Copy every line of the data below without changing a single character, keeping each line break where it is.

Begin SUPPLIED ENTRIES

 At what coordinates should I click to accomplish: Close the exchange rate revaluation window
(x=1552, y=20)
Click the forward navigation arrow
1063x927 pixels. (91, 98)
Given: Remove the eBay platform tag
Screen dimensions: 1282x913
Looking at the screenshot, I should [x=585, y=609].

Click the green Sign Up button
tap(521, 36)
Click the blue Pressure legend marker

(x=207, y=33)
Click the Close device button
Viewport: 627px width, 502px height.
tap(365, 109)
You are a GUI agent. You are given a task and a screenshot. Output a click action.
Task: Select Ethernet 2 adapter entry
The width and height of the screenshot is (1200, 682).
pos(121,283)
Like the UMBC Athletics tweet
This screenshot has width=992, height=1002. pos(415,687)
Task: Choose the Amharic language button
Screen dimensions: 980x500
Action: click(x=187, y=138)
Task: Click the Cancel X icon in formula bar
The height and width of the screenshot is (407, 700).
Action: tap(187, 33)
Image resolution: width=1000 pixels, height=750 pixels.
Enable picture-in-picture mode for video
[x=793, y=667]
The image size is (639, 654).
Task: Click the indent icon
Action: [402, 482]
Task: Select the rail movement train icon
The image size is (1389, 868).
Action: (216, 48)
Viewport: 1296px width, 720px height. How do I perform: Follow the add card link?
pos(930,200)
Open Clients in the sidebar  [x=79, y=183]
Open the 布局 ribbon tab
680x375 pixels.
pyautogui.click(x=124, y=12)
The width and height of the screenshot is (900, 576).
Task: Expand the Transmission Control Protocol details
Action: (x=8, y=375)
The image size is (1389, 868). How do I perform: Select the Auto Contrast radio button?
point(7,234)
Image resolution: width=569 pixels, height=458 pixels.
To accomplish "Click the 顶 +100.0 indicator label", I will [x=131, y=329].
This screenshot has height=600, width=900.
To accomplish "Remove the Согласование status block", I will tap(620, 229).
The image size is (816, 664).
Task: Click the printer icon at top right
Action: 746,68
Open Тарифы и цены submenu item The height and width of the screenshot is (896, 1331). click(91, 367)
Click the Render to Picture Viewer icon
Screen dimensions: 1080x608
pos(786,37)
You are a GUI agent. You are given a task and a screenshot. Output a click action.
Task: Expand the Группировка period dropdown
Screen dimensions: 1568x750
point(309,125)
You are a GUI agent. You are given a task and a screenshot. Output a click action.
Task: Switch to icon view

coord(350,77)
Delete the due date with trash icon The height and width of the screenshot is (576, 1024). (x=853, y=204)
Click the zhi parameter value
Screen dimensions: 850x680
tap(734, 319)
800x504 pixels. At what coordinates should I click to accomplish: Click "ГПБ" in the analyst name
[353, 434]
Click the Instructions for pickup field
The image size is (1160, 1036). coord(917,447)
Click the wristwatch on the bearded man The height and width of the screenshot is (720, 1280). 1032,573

End SUPPLIED ENTRIES

- [COMPLETED EXERCISE]
 At what coordinates should I click to accomplish: Close the exchange rate revaluation window
(x=1552, y=20)
Click the forward navigation arrow
1063x927 pixels. (91, 98)
Given: Remove the eBay platform tag
Screen dimensions: 1282x913
Looking at the screenshot, I should [x=585, y=609].

Click the green Sign Up button
tap(521, 36)
Click the blue Pressure legend marker

(x=207, y=33)
Click the Close device button
Viewport: 627px width, 502px height.
tap(365, 109)
You are a GUI agent. You are given a task and a screenshot. Output a click action.
Task: Select Ethernet 2 adapter entry
The width and height of the screenshot is (1200, 682).
pos(121,283)
Like the UMBC Athletics tweet
This screenshot has width=992, height=1002. pos(415,687)
Task: Choose the Amharic language button
Screen dimensions: 980x500
Action: click(x=187, y=138)
Task: Click the Cancel X icon in formula bar
The height and width of the screenshot is (407, 700).
Action: tap(187, 33)
Image resolution: width=1000 pixels, height=750 pixels.
Enable picture-in-picture mode for video
[x=793, y=667]
The image size is (639, 654).
Task: Click the indent icon
Action: [402, 482]
Task: Select the rail movement train icon
The image size is (1389, 868).
Action: (216, 48)
Viewport: 1296px width, 720px height. How do I perform: Follow the add card link?
pos(930,200)
Open Clients in the sidebar  [x=79, y=183]
Open the 布局 ribbon tab
680x375 pixels.
pyautogui.click(x=124, y=12)
The width and height of the screenshot is (900, 576).
Task: Expand the Transmission Control Protocol details
Action: (x=8, y=375)
The image size is (1389, 868). How do I perform: Select the Auto Contrast radio button?
point(7,234)
Image resolution: width=569 pixels, height=458 pixels.
To accomplish "Click the 顶 +100.0 indicator label", I will [x=131, y=329].
This screenshot has height=600, width=900.
To accomplish "Remove the Согласование status block", I will tap(620, 229).
The image size is (816, 664).
Task: Click the printer icon at top right
Action: 746,68
Open Тарифы и цены submenu item The height and width of the screenshot is (896, 1331). click(91, 367)
Click the Render to Picture Viewer icon
Screen dimensions: 1080x608
pos(786,37)
You are a GUI agent. You are given a task and a screenshot. Output a click action.
Task: Expand the Группировка period dropdown
Screen dimensions: 1568x750
point(309,125)
You are a GUI agent. You are given a task and a screenshot. Output a click action.
Task: Switch to icon view

coord(350,77)
Delete the due date with trash icon The height and width of the screenshot is (576, 1024). (x=853, y=204)
Click the zhi parameter value
Screen dimensions: 850x680
tap(734, 319)
800x504 pixels. At what coordinates should I click to accomplish: Click "ГПБ" in the analyst name
[353, 434]
Click the Instructions for pickup field
The image size is (1160, 1036). coord(917,447)
Click the wristwatch on the bearded man The height and width of the screenshot is (720, 1280). 1032,573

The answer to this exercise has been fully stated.